Texto exibido:
CRÍTICA | AS CONTRADIÇÕES E METÁFORAS DO FILME AVES DE RAPINA (SEM SPOILERS)

quinta-feira, fevereiro 06, 2020


Aves de Rapina: Arlequina e sua Emancipação Fantabulosa é o novo título da DC para os cinemas e chega nesta quinta-feira (06) às telonas. Ainda que filme tenha estreado no Rotten Tomatoes com 91% de aprovação da crítica e que traga a promessa de um longa eletrizante e repleto de boas críticas sociais, o negócio não funciona bem assim.

A trama traz, além de Margot Robbie no protagonismo, também nomes como Mary Elizabeth Winstead (como a Caçadora), Jurnee Smollett-Bell (como Canário Negro), Rosie Perez (como Renee Montoya) e a jovem Ella Jay Basco (como Cassandra Cain). Ewan McGregor surge como o vilão Máscara Negra, com Chris Messina vivendo o assassino Victor Zsask.

A direção é de Cathy Yan, mas não basta que uma obra seja ser dirigida por uma mulher e que traga um elenco repleto de representatividade – com uma negra, uma latina e uma asiática mostrando suas forças para além da personagem branca – para que um filme possa ser considerado com uma linha girl power ou para que seja levado a sério por alguma reflexão social válida.

AS ENTRELINHAS QUE ESTÃO NA BASE DE TUDO

Na trama, conhecemos a Arlequina após a sua separação com o Coringa, buscando mostrar seu valor e poder para o povo da cidade de Gotham. Sem o Coringa em sua vida, a sociedade a passa a não respeitá-la, o que nos lembra de momentos reais e cotidianos, como quando um homem pede desculpa ao namorado de uma moça por tê-la assediado – e não a ela.

Assim, a noção de que uma mulher acaba socialmente mais "protegida" aos olhos de outros homens por ter um namorado, irmão, pai ou outra figura masculina ao seu lado é um dos pontos que ganha boas críticas na obra. São diversos os momentos em que os personagens masculinos falam sobre a necessidade de que haja um homem na vida de uma mulher para que esteja completa e seja, finalmente, considerada como algo de mais valor. E a trama consegue quebrar essa ideia com boas mensagens e toques de sororidade, mostrando que uma figura feminina pode ser mais firme sozinha, e que mesmo assim é um ser humano e pode ser ainda mais forte se pedir ajuda a outras mulheres em alguns casos.

Cenas em que mulheres se calam ao observarem atos abusivos acontecendo com outras também mostram um reflexo social do medo e terror psicológico que sofremos, fazendo com que poucas reajam. Mas o filme consegue trabalhar bem a demonstração de como isso deve ser feito de maneira diferente.

A falta de crédito/reconhecimento dado às mulheres (que tantas vezes ficam à sombra de homens que não merecem) também é outro tópico bem abordado. São diversas as personagens que criam as melhores estratégias, que fazem o trabalho duro, e que, no fim, perdem seus cargos para homens que pouco fizeram. Arlequina, inclusive, teria sido a mente por traz de muitos dos planos do famoso Coringa, mas ele é que levava toda a fama por cada ato.

Entradas da listagem:

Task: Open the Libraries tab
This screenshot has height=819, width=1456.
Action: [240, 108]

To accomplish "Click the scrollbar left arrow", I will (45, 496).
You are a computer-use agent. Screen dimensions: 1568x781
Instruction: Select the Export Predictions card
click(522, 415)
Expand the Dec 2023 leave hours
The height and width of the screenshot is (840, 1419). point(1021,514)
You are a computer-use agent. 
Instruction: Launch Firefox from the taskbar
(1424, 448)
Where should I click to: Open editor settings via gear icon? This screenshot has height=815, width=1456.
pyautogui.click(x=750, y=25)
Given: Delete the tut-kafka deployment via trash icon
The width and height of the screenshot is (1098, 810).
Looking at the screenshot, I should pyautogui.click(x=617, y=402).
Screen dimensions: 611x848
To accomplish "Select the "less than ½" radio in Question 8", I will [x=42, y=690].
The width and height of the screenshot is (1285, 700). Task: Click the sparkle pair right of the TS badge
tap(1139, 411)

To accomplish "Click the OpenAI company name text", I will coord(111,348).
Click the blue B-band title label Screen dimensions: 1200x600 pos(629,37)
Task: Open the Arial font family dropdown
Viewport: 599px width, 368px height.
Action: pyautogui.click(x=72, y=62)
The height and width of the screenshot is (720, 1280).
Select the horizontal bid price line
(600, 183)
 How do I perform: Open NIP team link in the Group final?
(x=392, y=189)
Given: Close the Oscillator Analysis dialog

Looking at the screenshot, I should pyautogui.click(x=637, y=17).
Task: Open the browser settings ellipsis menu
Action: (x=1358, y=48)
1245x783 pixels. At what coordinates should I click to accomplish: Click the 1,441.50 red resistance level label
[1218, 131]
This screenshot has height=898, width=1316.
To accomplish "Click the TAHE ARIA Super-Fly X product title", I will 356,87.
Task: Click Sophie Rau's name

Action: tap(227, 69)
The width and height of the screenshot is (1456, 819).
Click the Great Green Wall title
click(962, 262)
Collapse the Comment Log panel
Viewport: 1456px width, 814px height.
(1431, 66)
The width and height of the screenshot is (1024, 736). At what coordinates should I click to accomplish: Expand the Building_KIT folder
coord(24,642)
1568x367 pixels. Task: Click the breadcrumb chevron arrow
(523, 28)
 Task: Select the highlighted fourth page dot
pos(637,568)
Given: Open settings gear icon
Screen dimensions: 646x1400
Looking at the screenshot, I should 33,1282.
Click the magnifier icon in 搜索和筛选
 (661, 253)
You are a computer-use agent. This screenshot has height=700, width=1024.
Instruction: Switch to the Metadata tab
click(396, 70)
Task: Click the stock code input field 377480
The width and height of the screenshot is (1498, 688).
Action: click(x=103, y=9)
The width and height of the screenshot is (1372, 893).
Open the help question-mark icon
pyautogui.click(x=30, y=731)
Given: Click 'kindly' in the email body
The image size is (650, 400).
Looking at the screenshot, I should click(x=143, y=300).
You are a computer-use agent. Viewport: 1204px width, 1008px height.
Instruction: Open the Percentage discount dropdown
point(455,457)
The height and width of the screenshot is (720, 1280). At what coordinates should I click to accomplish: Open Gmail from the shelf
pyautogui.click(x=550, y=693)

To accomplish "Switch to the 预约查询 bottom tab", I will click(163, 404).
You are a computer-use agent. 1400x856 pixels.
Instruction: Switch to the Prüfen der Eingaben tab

Objetivo 1:
Indique se cada afirmação abaixo está de acordo com a crítica sobre o filme Aves de Rapina, respondendo sim ou não e citando literalmente as palavras do texto que decidem a questão. (a) O filme estreou no Rotten Tomatoes com 91% de aprovação da crítica. (b) Ewan McGregor interpreta o assassino Victor Zsask. (c) A direção do filme está a cargo de Cathy Yan.
Objetivo 2:
Reproduza fielmente o trecho da crítica sobre o filme Aves de Rapina que se inicia com as palavras que contêm "A falta de crédito/reconhecimento" e termina em "por cada ato.".

Resposta 1:
(a) Sim: "estreado no Rotten Tomatoes com 91% de aprovação da crítica".
(b) Não: "Ewan McGregor surge como o vilão Máscara Negra, com Chris Messina vivendo o assassino Victor Zsask".
(c) Sim: "A direção é de Cathy Yan".

Resposta 2:
A falta de crédito/reconhecimento dado às mulheres (que tantas vezes ficam à sombra de homens que não merecem) também é outro tópico bem abordado. São diversas as personagens que criam as melhores estratégias, que fazem o trabalho duro, e que, no fim, perdem seus cargos para homens que pouco fizeram. Arlequina, inclusive, teria sido a mente por traz de muitos dos planos do famoso Coringa, mas ele é que levava toda a fama por cada ato.